=== TASK INSTRUCTIONS ===
Lay out the lines of the records from the line containing "The width and height of the screenshot is (1200, 529)." through the line containing "pyautogui.click(x=93, y=283)", both included, as a JSON list of strings with one string per line and blank lines omitted. Include no other lines.

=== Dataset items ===

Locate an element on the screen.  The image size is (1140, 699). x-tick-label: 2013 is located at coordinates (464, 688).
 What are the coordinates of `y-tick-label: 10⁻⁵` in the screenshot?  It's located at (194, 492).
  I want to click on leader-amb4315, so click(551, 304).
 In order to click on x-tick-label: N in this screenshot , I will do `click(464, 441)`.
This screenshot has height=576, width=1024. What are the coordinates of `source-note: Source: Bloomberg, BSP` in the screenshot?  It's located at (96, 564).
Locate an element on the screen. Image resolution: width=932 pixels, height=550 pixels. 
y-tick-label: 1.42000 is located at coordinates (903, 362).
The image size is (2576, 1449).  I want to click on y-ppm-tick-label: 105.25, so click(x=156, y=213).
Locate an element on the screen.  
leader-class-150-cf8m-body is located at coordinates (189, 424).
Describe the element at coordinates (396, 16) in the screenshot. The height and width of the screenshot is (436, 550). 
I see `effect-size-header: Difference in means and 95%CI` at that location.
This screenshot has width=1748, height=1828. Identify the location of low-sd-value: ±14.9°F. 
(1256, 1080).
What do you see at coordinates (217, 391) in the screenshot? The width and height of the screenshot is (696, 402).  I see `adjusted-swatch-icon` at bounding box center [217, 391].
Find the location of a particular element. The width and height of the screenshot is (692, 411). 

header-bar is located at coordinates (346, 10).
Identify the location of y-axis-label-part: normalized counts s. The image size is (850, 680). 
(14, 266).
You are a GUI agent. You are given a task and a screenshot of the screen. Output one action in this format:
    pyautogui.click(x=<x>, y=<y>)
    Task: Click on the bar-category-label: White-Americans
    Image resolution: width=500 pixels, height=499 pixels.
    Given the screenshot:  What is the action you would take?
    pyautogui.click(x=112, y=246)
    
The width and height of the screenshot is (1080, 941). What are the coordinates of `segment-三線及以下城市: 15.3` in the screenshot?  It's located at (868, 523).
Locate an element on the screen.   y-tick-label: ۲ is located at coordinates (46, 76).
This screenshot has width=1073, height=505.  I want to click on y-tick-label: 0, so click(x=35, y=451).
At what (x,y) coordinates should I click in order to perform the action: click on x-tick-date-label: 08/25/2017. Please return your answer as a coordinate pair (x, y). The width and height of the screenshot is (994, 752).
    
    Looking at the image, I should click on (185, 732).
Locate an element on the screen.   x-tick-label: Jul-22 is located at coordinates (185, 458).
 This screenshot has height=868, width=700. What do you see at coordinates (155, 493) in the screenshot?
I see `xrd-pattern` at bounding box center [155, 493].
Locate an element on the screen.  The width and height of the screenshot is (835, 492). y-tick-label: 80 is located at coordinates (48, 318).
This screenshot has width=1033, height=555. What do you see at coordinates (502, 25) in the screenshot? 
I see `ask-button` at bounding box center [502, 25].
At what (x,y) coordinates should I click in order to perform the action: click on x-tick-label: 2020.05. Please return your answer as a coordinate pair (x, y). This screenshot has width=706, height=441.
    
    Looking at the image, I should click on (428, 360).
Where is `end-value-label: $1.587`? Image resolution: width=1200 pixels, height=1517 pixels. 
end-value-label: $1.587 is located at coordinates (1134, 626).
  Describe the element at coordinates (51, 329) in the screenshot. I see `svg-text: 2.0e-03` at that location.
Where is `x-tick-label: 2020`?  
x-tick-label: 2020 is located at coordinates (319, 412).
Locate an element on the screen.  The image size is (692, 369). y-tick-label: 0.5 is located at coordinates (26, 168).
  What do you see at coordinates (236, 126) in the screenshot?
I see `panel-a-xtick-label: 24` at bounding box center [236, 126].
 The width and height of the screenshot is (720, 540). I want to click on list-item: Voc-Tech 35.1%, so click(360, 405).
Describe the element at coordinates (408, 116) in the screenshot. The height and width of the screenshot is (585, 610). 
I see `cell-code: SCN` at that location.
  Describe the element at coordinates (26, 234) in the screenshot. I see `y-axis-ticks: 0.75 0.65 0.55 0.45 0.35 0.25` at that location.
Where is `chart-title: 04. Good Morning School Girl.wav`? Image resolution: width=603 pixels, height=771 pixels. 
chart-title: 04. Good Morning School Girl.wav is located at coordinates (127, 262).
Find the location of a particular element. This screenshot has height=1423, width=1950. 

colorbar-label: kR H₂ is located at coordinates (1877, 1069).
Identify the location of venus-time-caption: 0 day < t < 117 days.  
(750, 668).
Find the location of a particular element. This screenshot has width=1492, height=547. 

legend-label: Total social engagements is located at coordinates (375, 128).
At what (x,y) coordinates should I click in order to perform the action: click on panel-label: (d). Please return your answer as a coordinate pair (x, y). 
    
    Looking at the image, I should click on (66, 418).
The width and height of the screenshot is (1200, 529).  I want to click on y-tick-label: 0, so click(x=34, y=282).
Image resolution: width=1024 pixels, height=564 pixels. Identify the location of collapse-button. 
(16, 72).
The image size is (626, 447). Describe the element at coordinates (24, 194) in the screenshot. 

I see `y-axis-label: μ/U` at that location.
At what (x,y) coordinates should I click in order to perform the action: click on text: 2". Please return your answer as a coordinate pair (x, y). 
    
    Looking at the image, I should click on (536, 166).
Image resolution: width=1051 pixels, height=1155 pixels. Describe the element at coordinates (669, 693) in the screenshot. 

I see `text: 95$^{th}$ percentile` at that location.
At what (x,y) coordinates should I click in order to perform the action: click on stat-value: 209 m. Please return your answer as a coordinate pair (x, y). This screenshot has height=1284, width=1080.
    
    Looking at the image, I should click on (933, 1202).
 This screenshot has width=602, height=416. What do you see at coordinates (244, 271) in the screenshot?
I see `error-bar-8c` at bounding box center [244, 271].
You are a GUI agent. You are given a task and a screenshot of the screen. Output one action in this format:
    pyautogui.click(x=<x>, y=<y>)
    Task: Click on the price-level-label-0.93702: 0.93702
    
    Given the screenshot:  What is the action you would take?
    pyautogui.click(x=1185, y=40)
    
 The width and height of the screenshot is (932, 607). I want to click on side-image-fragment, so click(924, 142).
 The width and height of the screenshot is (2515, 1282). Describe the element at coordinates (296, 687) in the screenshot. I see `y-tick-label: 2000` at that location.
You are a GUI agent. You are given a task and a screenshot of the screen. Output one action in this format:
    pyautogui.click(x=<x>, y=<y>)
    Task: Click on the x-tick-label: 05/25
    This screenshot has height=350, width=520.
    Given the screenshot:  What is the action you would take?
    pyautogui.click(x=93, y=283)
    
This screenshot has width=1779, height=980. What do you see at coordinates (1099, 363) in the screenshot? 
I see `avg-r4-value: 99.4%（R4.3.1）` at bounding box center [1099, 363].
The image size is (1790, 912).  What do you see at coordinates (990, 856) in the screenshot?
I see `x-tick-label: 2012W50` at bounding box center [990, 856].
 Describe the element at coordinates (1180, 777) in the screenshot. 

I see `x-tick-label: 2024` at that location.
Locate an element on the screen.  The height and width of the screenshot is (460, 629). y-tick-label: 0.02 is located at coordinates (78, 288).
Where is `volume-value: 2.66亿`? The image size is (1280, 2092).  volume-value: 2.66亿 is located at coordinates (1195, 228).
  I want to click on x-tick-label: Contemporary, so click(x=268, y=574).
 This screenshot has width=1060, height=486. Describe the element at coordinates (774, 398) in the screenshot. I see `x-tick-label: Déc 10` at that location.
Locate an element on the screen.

=== RESPONSE AREA ===
[
  "The width and height of the screenshot is (1200, 529).  I want to click on y-tick-label: 0, so click(x=34, y=282).",
  "Image resolution: width=1024 pixels, height=564 pixels. Identify the location of collapse-button. ",
  "(16, 72).",
  "The image size is (626, 447). Describe the element at coordinates (24, 194) in the screenshot. ",
  "I see `y-axis-label: μ/U` at that location.",
  "At what (x,y) coordinates should I click in order to perform the action: click on text: 2\". Please return your answer as a coordinate pair (x, y). ",
  "    Looking at the image, I should click on (536, 166).",
  "Image resolution: width=1051 pixels, height=1155 pixels. Describe the element at coordinates (669, 693) in the screenshot. ",
  "I see `text: 95$^{th}$ percentile` at that location.",
  "At what (x,y) coordinates should I click in order to perform the action: click on stat-value: 209 m. Please return your answer as a coordinate pair (x, y). This screenshot has height=1284, width=1080.",
  "    Looking at the image, I should click on (933, 1202).",
  " This screenshot has width=602, height=416. What do you see at coordinates (244, 271) in the screenshot?",
  "I see `error-bar-8c` at bounding box center [244, 271].",
  "You are a GUI agent. You are given a task and a screenshot of the screen. Output one action in this format:",
  "    pyautogui.click(x=<x>, y=<y>)",
  "    Task: Click on the price-level-label-0.93702: 0.93702",
  "    Given the screenshot:  What is the action you would take?",
  "    pyautogui.click(x=1185, y=40)",
  " The width and height of the screenshot is (932, 607). I want to click on side-image-fragment, so click(924, 142).",
  " The width and height of the screenshot is (2515, 1282). Describe the element at coordinates (296, 687) in the screenshot. I see `y-tick-label: 2000` at that location.",
  "You are a GUI agent. You are given a task and a screenshot of the screen. Output one action in this format:",
  "    pyautogui.click(x=<x>, y=<y>)",
  "    Task: Click on the x-tick-label: 05/25",
  "    This screenshot has height=350, width=520.",
  "    Given the screenshot:  What is the action you would take?",
  "    pyautogui.click(x=93, y=283)"
]